Liberian Vice President Joseph Boakai visited to Minneapolis on June 17, bringing attention to the plight of 270,000 Liberian Americans living in the United States and the potential for a mass deportation that could occur after September 30 if President Obama doesn’t extend the Deferred Enforced Departure status of Liberians.
Liberians have been coming to the United States since a violent military coup overthrew President William Tolbert in 1980, followed by two civil wars. President Charles Taylor was ousted in 2004 and now faces war crimes charges at the Hague. Democratically elected President Ellen Johnson Sirleaf visited Minnesota in 2009 where she also brought attention to the plight of Liberian nationals living here.

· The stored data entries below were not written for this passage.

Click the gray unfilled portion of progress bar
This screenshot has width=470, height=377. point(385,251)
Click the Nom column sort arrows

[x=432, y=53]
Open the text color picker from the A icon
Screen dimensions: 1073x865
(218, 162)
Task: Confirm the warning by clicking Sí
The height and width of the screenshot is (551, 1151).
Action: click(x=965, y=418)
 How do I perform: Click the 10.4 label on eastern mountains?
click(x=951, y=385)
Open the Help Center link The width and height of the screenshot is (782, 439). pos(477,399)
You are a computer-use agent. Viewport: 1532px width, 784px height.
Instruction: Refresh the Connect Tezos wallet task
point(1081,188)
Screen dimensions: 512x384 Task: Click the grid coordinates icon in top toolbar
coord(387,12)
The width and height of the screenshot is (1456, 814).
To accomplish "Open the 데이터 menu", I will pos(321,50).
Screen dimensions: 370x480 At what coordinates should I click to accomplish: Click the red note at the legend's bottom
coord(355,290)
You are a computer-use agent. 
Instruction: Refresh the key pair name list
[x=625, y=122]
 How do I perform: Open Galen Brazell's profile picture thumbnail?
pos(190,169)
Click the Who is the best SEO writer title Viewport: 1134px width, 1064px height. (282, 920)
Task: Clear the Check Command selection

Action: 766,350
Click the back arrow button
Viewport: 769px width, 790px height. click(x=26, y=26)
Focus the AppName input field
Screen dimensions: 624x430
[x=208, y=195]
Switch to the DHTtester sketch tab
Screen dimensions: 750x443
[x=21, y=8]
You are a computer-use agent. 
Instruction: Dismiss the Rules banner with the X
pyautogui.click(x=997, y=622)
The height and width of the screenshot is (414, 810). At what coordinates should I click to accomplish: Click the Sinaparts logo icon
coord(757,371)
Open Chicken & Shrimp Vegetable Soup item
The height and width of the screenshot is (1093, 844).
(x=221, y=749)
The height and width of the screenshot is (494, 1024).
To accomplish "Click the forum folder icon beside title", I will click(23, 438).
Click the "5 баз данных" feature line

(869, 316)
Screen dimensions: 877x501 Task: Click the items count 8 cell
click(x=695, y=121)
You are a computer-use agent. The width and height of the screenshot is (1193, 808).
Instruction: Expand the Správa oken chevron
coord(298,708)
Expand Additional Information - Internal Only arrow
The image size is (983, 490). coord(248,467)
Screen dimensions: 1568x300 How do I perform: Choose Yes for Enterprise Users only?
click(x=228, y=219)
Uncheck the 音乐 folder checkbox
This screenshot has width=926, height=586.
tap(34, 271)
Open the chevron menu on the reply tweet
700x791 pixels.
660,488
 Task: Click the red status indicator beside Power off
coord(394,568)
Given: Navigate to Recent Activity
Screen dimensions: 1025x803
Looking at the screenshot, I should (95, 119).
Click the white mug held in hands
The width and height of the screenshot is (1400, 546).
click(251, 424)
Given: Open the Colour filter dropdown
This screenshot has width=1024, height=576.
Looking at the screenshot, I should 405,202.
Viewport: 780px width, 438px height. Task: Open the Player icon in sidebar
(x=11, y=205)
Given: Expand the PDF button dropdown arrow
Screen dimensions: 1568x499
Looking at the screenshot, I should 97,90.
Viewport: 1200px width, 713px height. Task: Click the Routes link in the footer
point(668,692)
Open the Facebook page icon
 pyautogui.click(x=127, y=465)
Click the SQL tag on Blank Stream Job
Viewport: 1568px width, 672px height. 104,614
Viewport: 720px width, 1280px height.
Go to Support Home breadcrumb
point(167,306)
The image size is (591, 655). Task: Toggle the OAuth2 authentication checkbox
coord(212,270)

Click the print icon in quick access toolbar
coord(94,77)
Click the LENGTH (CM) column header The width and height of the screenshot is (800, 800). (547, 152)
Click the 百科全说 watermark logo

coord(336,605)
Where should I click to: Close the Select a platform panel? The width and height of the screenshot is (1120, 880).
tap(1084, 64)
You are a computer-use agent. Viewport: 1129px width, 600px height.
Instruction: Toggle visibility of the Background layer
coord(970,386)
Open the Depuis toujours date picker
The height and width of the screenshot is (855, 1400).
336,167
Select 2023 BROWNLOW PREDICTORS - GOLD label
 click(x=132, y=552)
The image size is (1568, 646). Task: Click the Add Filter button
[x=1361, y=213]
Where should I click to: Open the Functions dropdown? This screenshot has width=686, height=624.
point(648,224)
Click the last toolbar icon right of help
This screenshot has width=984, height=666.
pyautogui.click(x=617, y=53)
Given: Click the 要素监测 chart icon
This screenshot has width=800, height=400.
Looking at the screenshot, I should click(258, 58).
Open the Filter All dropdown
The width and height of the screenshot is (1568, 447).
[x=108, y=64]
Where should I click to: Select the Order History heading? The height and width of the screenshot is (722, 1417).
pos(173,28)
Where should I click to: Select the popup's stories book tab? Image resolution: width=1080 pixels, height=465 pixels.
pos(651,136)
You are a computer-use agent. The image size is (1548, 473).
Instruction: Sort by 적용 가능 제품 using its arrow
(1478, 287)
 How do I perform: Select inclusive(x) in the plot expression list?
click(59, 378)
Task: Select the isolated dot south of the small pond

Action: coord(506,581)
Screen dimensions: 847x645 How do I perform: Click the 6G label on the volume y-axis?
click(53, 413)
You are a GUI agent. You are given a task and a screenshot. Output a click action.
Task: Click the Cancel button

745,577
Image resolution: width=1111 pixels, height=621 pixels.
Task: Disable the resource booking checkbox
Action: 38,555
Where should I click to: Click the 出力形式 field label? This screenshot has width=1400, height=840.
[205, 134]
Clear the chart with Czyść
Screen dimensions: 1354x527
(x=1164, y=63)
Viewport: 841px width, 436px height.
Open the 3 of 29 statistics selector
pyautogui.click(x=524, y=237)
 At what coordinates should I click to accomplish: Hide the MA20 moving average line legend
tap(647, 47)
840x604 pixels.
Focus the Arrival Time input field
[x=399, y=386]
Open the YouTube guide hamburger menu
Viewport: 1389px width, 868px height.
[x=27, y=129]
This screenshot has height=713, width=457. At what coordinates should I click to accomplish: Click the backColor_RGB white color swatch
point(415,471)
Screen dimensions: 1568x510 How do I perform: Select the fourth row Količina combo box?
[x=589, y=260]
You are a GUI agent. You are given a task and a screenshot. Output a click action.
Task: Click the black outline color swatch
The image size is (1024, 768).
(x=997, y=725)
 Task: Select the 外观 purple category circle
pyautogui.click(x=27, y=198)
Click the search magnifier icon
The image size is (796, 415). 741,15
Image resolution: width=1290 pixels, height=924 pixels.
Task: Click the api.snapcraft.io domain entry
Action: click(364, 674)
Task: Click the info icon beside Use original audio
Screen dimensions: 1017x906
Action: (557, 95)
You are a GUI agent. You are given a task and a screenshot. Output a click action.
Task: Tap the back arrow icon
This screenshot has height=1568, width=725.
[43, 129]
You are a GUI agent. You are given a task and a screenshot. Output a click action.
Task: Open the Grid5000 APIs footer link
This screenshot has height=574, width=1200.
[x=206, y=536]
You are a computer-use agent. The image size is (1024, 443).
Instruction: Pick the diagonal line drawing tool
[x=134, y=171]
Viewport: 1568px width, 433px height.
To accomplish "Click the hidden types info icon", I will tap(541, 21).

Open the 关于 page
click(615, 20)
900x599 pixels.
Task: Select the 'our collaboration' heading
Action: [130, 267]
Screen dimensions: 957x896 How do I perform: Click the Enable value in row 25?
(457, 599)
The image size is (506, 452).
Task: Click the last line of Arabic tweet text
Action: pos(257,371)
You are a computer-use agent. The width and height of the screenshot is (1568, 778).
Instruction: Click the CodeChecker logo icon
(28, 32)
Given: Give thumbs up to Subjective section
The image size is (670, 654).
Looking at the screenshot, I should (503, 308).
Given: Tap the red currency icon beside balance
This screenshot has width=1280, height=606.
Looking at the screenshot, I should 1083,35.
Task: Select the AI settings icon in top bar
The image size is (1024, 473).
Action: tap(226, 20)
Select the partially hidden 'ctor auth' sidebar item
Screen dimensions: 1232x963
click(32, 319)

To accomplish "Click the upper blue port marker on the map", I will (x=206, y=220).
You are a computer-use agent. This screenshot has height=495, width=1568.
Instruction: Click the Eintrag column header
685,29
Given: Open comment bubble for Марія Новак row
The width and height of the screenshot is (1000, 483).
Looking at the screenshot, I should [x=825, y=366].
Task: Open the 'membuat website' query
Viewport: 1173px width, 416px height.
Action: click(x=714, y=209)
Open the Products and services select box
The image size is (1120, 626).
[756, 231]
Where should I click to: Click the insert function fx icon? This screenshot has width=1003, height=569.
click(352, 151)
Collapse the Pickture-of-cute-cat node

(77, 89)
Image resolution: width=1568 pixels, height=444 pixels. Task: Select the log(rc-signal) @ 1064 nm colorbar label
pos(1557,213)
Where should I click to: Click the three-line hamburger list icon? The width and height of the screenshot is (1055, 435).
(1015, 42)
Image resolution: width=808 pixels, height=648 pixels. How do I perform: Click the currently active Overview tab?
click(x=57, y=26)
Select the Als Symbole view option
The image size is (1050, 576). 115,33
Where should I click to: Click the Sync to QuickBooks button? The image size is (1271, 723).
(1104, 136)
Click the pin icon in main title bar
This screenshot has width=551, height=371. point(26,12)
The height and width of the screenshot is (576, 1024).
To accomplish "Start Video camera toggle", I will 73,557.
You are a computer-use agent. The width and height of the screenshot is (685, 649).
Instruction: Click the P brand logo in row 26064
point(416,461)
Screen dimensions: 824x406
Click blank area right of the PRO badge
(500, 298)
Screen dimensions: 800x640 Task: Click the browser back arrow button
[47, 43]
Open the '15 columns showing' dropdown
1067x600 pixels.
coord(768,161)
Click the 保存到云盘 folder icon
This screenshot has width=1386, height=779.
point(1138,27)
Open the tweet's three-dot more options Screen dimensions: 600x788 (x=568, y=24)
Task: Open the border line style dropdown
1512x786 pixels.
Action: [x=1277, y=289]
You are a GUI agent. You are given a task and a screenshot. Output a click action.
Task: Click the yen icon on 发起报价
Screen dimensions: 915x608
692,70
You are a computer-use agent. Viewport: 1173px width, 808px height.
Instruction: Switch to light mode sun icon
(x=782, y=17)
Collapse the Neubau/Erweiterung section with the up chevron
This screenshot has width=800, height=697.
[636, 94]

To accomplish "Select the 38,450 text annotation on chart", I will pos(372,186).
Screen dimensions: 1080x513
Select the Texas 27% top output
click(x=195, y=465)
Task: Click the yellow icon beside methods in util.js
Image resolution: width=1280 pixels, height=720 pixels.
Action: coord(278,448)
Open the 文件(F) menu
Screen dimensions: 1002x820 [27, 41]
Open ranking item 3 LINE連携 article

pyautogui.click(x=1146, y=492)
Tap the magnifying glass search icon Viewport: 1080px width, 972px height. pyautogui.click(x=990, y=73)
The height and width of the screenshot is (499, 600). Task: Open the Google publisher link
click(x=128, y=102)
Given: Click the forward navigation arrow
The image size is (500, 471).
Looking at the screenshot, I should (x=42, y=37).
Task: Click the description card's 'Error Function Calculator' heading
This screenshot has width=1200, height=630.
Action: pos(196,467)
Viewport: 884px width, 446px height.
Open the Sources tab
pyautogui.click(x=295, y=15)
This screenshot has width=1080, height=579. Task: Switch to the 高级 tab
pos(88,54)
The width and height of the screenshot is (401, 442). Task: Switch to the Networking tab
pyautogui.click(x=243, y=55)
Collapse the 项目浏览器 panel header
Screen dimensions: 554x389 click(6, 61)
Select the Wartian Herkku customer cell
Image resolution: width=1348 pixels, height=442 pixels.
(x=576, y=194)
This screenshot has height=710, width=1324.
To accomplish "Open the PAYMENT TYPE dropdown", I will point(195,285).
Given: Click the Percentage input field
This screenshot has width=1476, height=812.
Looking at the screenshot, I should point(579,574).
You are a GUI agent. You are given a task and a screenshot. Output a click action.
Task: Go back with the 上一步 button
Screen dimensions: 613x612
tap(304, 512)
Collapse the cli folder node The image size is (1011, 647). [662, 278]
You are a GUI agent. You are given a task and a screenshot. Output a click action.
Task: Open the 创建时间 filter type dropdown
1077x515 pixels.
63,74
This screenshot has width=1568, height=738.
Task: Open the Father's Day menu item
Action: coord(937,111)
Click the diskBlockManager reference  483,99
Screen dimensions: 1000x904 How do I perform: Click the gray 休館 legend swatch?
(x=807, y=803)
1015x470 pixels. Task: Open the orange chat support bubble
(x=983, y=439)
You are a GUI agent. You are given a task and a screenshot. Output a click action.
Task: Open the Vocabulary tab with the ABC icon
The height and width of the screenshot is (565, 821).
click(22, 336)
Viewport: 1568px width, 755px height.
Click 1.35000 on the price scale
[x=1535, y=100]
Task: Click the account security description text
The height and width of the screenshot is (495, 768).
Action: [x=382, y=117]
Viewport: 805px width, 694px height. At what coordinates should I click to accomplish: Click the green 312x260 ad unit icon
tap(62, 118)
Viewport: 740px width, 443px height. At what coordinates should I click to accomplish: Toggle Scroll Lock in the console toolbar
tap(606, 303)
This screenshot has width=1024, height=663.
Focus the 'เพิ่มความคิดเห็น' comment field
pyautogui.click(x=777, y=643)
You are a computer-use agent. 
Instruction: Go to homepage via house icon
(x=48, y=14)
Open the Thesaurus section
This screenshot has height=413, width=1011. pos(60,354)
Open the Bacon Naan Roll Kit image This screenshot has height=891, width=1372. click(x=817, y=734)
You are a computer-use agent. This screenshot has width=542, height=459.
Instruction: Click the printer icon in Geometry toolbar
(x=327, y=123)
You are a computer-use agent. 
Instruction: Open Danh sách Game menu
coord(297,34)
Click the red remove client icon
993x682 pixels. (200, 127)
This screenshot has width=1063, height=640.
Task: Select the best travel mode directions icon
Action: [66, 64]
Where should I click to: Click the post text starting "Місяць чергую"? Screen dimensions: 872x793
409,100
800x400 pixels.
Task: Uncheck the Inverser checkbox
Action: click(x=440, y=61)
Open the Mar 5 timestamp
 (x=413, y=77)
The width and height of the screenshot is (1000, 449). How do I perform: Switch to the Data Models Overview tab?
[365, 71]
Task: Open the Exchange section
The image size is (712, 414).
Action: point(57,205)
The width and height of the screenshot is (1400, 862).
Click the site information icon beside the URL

Boakai emphasized that even though Liberia is no longer at war, the economy is fragile and the infrastructure has been destroyed after two civil wars. “Monrovia, before the war, had a population of 350,000. Today, Monrovia is 1.2 million. That was when we had electricity and water, now without electricity and water; you know what that means. The challenge is enormous.” [For background, see Liberia Is Not Ready 2010: A Report of Country Conditions in Liberia and Reasons Why the United States Should Extend Deferred Enforced Departure (February 2010), an Advocates for Human Rights report, and Liberians want to stay in Minnesota.]
The civil war that plagued Liberia off and on until the 2004 ouster of Charles Taylor has paved the way for a fragile peace, but Boakai points out that the influx of refugees from neighboring Ivory Coast and the potential of a mass deportation from the United States could push the country backwards from the progress it has made.
Boakai added that Liberians are welcome, but highlighted that Liberian Americans should be allowed to return to Liberia when they want to, not by force.
Representatives from Senator Al Franken and Representative Keith Ellison’s office were present to show support. Senator John Reed (D-Rhode Island) has introduced the Liberian Refugee Immigration Fairness Act, which would allow certain Liberians to live in the United States permanently. Minnesota has a large population Liberian immigrants.